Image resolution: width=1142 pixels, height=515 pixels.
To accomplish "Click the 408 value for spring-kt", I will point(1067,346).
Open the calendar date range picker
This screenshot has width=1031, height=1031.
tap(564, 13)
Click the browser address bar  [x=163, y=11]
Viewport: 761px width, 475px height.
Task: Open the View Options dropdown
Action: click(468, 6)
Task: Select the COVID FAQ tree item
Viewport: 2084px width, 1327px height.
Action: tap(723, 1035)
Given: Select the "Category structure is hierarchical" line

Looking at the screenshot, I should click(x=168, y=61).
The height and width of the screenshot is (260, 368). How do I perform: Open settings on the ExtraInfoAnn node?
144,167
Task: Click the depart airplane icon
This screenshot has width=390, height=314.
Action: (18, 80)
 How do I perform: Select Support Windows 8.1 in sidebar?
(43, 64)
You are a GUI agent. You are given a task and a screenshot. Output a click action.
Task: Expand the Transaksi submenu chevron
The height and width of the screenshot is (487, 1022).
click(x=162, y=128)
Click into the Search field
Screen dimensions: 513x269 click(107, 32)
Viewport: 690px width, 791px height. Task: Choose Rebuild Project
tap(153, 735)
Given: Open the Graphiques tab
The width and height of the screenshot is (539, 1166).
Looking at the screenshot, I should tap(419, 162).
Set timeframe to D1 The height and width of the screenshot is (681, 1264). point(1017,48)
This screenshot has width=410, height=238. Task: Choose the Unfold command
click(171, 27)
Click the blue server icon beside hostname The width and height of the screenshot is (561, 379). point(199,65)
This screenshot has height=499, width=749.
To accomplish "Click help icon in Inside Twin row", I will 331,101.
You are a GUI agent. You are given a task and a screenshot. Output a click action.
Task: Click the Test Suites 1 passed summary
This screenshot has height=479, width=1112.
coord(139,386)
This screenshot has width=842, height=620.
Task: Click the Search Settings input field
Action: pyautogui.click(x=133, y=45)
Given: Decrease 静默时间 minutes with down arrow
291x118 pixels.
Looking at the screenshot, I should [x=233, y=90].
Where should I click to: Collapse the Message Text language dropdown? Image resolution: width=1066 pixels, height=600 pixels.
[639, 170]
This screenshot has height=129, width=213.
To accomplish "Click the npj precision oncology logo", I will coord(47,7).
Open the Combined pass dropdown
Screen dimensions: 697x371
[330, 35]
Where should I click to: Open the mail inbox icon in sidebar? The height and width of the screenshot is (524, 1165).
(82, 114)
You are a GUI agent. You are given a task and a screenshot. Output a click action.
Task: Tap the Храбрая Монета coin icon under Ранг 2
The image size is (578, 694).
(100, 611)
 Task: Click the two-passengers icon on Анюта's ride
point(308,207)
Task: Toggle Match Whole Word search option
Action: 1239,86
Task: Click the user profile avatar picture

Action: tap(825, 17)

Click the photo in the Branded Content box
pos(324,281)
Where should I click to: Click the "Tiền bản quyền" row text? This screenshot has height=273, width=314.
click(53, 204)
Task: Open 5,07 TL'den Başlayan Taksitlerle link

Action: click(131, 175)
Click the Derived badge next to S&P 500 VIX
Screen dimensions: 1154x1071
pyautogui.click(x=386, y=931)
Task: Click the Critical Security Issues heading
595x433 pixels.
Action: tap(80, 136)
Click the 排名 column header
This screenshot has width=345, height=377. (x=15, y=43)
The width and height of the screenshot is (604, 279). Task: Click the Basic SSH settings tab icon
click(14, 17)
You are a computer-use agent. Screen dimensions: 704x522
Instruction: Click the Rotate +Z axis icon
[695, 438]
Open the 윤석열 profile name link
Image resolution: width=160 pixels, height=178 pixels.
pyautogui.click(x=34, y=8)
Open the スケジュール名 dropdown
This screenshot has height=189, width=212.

# [About this task]
Nothing but the lines from the one containing "Task: Click the Critical" to the end of the entries belongs in the answer, and each must match exactly.

# [The completed task]
Task: Click the Critical Security Issues heading
595x433 pixels.
Action: tap(80, 136)
Click the 排名 column header
This screenshot has width=345, height=377. (x=15, y=43)
The width and height of the screenshot is (604, 279). Task: Click the Basic SSH settings tab icon
click(14, 17)
You are a computer-use agent. Screen dimensions: 704x522
Instruction: Click the Rotate +Z axis icon
[695, 438]
Open the 윤석열 profile name link
Image resolution: width=160 pixels, height=178 pixels.
pyautogui.click(x=34, y=8)
Open the スケジュール名 dropdown
This screenshot has height=189, width=212.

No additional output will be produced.